Installation with Pip
Install TensorFlow Decision Forests by running:
# Install TensorFlow Decision Forests.
pip3 install tensorflow_decision_forests --upgrade
Then, check the installation with by running:
# Check the version of TensorFlow Decision Forests.
python3 -c "import tensorflow_decision_forests as tfdf; print('Found TF-DF v' + tfdf.__version__)"
Build from source
Linux
Setup
Requirements
- Bazel >= 3.7.2
- Python >= 3
- Git
- Python packages: numpy tensorflow pandas
Instead of installing the dependencies by hands, you can use the TensorFlow Build docker. If you choose this options, install Docker:
Compilation
Download TensorFlow Decision Forests as follows:
# Download the source code of TF-DF.
git clone https://github.com/tensorflow/decision-forests.git
cd decision-forests
Optional: TensorFlow Decision Forests depends on
Yggdrasil Decision Forests
. If you want to edit the Yggdrasil code, you can clone the Yggdrasil github and
change the path accordingly in
third_party/yggdrasil_decision_forests/workspace.bzl
.
Optional: If you want to use the docker option, run the
start_compile_docker.sh
script and continue to the next step. If you don't
want to use the docker option, continue to the next step directly.
# Optional: Install and start the build docker.
./tools/start_compile_docker.sh
Compile and run the unit tests of TF-DF with the following command. Note
that test_bazel.sh
is configured for python3.8
and the default compiler on
your machine. Edit the file directly to change this configuration.
# Build and test TF-DF.
./tools/test_bazel.sh
Create and test a pip package with the following command. Replace python3.8 by
the version of python you want to use. Note that you don't have to use the same
version of Python as in the test_bazel.sh
script.
If your configuration is compatible with
manylinux2014, a manylinux2014
compatible pip package will be produced.
If your configuration is not compatible with manylinux2014, a non
manylinux2014
compatible pip package will be produced, and the final check
will fail.

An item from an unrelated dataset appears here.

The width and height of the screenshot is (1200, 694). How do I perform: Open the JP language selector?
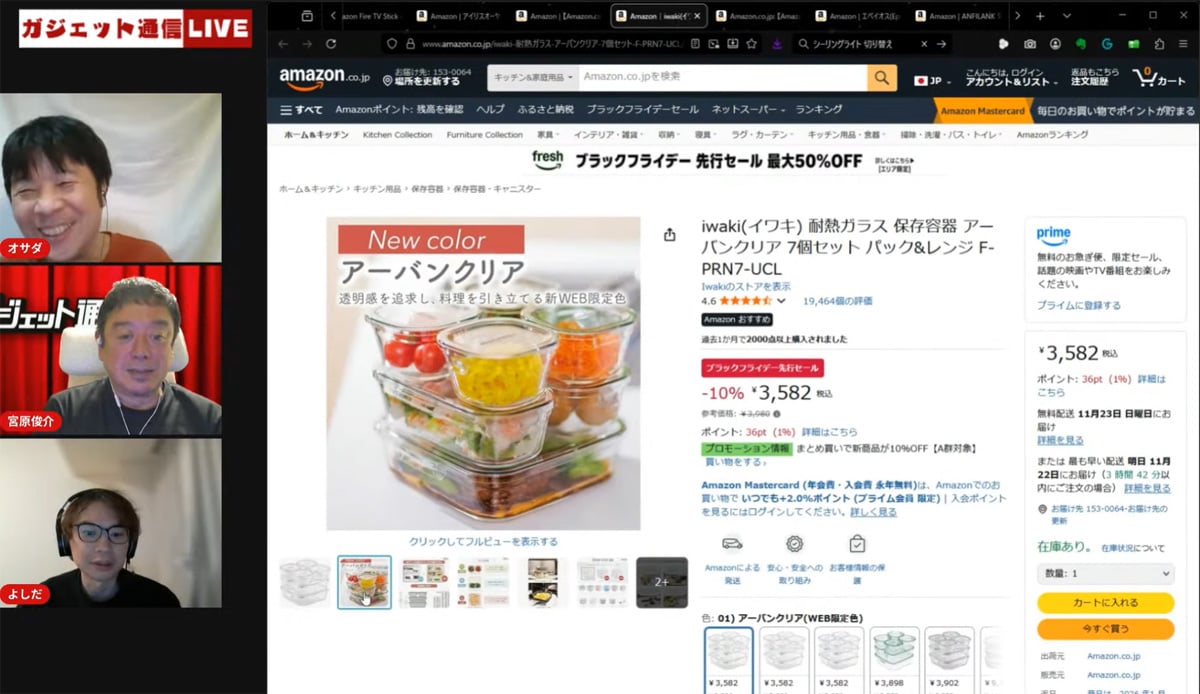pyautogui.click(x=927, y=80)
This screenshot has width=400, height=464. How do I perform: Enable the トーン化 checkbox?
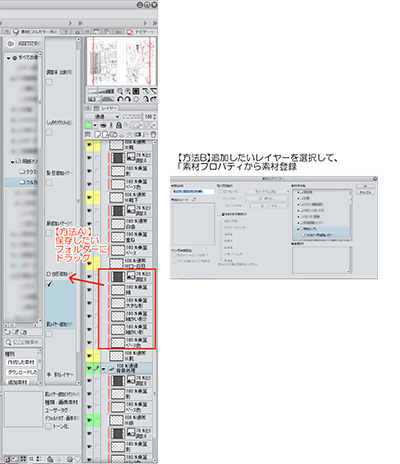tap(49, 426)
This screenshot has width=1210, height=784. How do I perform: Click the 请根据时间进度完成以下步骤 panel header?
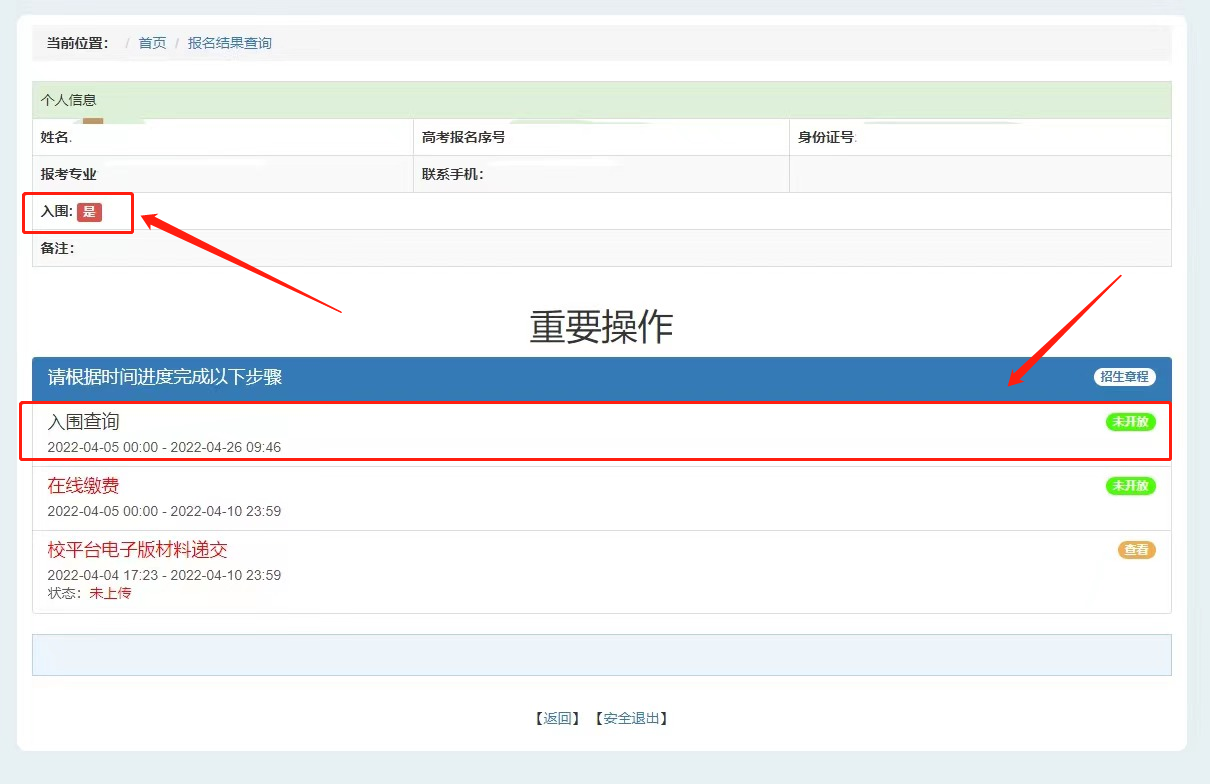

It does not matter if you want to use TF-DF on your own machine. An
easy way to make the build manylinux2014 compatible is to use the docker
mentioned above.
# Build and test a Pip package.
./tools/build_pip_package.sh python3.8
This command will install the TF-DF pip package and run the example in
examples/minimal.py
. The Pip package is located in the dist/
directory.
If you want to create a Pip package for the other compatible version of Python, run:
# Install the other versions of python (assume only python3.8 is installed; this is the case in the build docker).

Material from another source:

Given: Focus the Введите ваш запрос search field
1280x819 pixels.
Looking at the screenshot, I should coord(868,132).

sudo apt-get update && sudo apt-get install python3.7 python3.9 python3-pip
# Create the Pip package for the other version of python
./tools/build_pip_package.sh python3.7
./tools/build_pip_package.sh python3.9
Alternatively, you can create the pip package for all the compatible version
of python using pyenv by running the following command. See the header of
tools/build_pip_package.sh
for more details.
# Build and test all the Pip package using Pyenv.

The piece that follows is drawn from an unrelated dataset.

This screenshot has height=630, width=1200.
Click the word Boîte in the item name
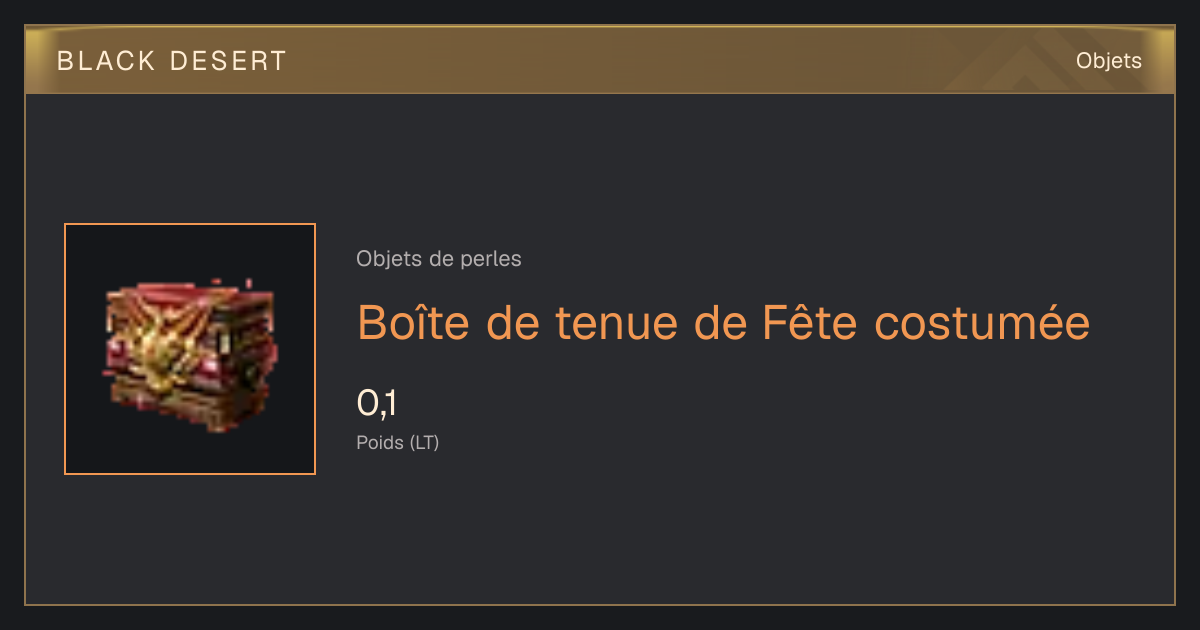pos(412,322)
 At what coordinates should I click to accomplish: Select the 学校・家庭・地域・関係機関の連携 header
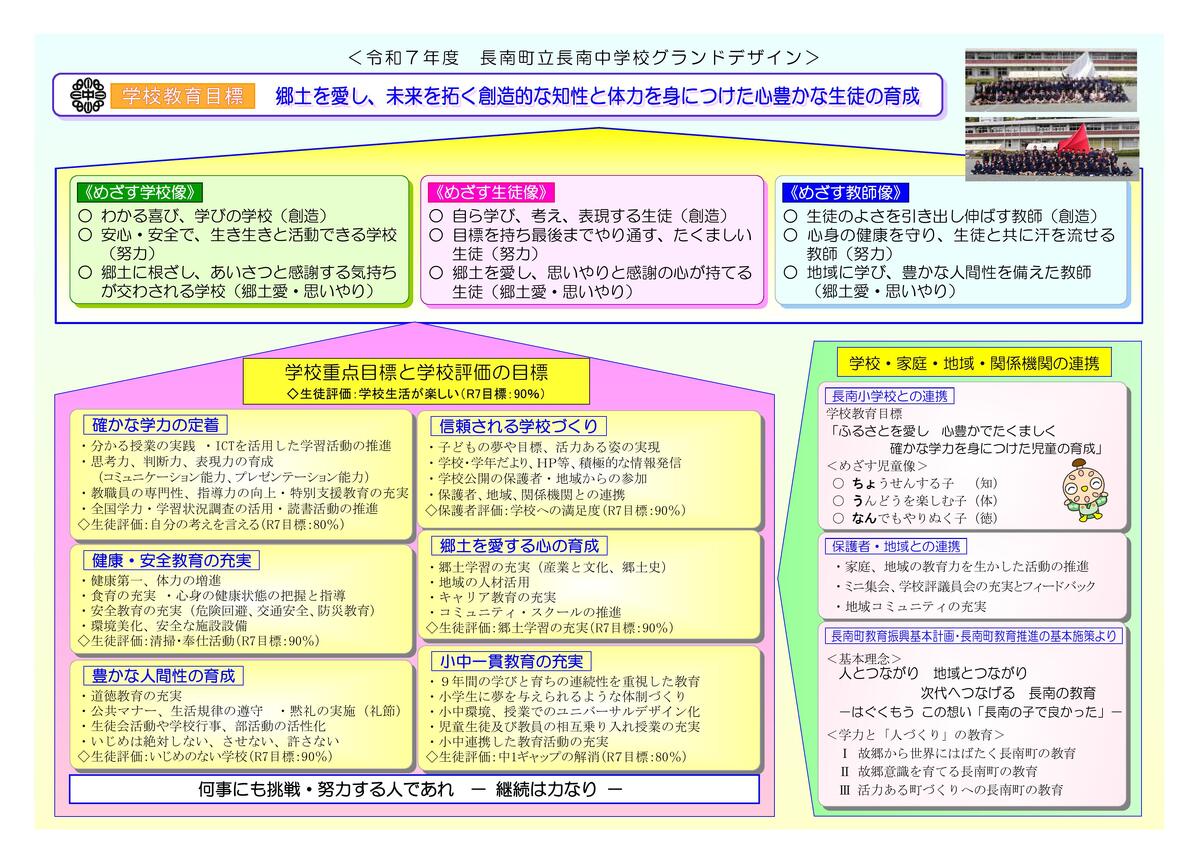(x=972, y=363)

./tools/build_pip_package.sh ALL_VERSIONS
MacOS
Setup
Requirements
- Coreutils (tested with
brew install coreutils
) - Bazel >= 3.7.2
- Python >= 3 (tested with
brew install python
) - Git
- JDK 11
- Python packages: numpy tensorflow pandas
Compilation
Follow the same steps as for the linux compilation without Docker.
Final note
Compiling TF-DF relies (since 17th Dec. 2021) on the TensorFlow Pip package and the TensorFlow Bazel dependency. A small part of TensorFlow will be compiled. Compiling TF-DF on a single powerful workstation takes ~10 minutes.